Reputation: 97
I have a dataframe that is revised every day. When an error occurs, It's checked, and if it can be solved, then the keyword "REVISED" is added to the beginning of the error message. Like so:
ID M1 M2 M3
1 NA "REVISED-error" "error"
2 "REVISED-error" "REVISED-error" NA
3 "REVISED-error" "REVISED-error" "error"
4 NA "error" NA
5 NA NA NA
I want to find a way to add two columns, helping me determine if there are any error, and how many of them have been revised. Like this:
ID M1 M2 M3 i1 ix
1 NA "REVISED-error" "error" 2 1 <- 2 errors, 1 revised
2 "REVISED-error" "REVISED-error" NA 2 2
3 "REVISED-error" "REVISED-error" "error" 3 2
4 NA "error" NA 1 0
5 NA NA NA 0 0
I found this code:
df <- df%>%mutate(i1 = rowSums(!is.na(.[2:4])))

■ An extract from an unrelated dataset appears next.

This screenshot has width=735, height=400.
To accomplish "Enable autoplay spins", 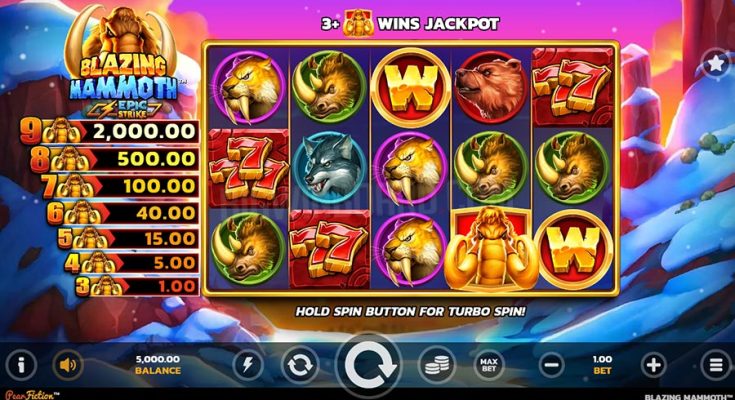I will pyautogui.click(x=300, y=364).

That helps me to know how many errors are in those specific columns. How can I know if any of said errors contains the keyword REVISED? I've tried a few things but none have worked so far:
df <- df%>%
mutate(i1 = rowSums(!is.na(.[2:4])))%>%
mutate(ie = rowSums(.[2:4) %in% "REVISED")

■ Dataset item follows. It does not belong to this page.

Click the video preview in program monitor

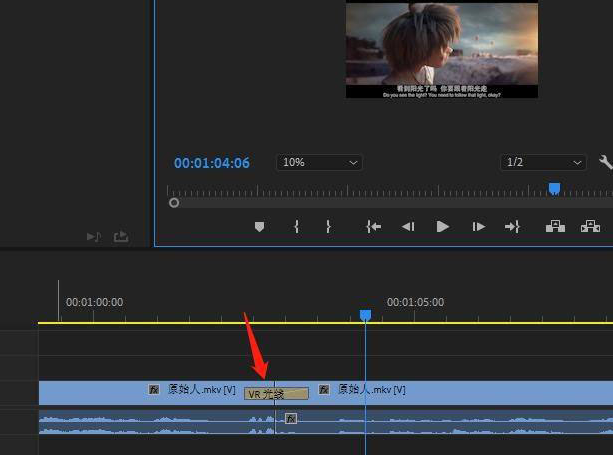(x=441, y=49)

This returns an error x must be an array of at least two dimensions
Upvotes: 1
Views: 50
Reputation: 388907
You could use apply
to find number of times "error"
and "REVISED"
appears in each row.
df[c("i1", "ix")] <- t(apply(df[-1], 1, function(x)

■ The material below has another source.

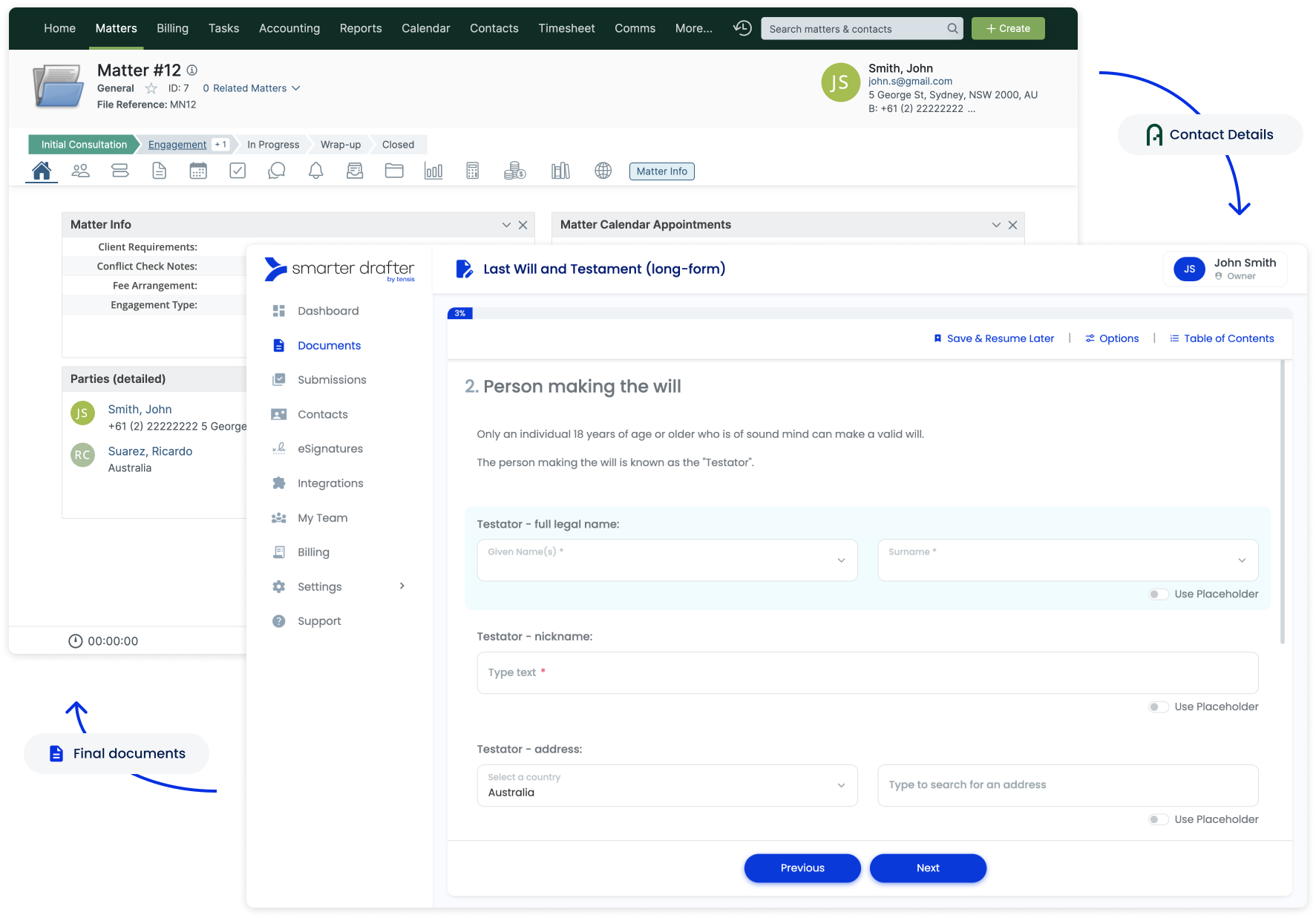Click the home icon in matter toolbar
1316x918 pixels.
[x=42, y=171]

c(sum(grepl("error", x)), sum(grepl("REVISED", x)))))
df
# ID M1 M2 M3 i1 ix
#1 1 <NA> REVISED-error error 2 1
#2 2 REVISED-error REVISED-error <NA> 2 2
#3 3 REVISED-error REVISED-error error 3 2
#4 4 <NA> error <NA> 1 0
#5 5 <NA> <NA> <NA> 0 0
Althernative approach using is.na
and rowSums
to calculate i1
.
df$i1 <- rowSums(!is.na(df[-1]))
df$ix <- apply(df[-1], 1, function(x) sum(grepl("REVISED", x)))
data
df <- structure(list(ID = 1:5, M1 = structure(c(NA, 1L, 1L, NA, NA),
.Label = "REVISED-error", class = "factor"),
M2 = structure(c(2L, 2L, 2L, 1L, NA), .Label = c("error",
"REVISED-error"), class = "factor"), M3 = structure(c(1L,
NA, 1L, NA, NA), .Label = "error", class = "factor")), row.names = c(NA,
-5L), class = "data.frame")
Upvotes: 2
Reputation: 52268
You can use str_count()
from the stringr
library to count the number of times REVISED
appears, like so
df <- data.frame(M1=as.character(c(NA, "REVISED-x", "REVISED-x")),
M2=as.character(c("REVISED-x", "REVISED-x", "REVISED-x")),
stringsAsFactors = FALSE)
library(stringr)
df$ix <- str_count(paste0(df$M1, df$M2), "REVISED")
df
# M1 M2 ix
# 1 <NA> REVISED-x 1
# 2 REVISED-x REVISED-x 2
# 3 REVISED-x REVISED-x 2
Upvotes: 1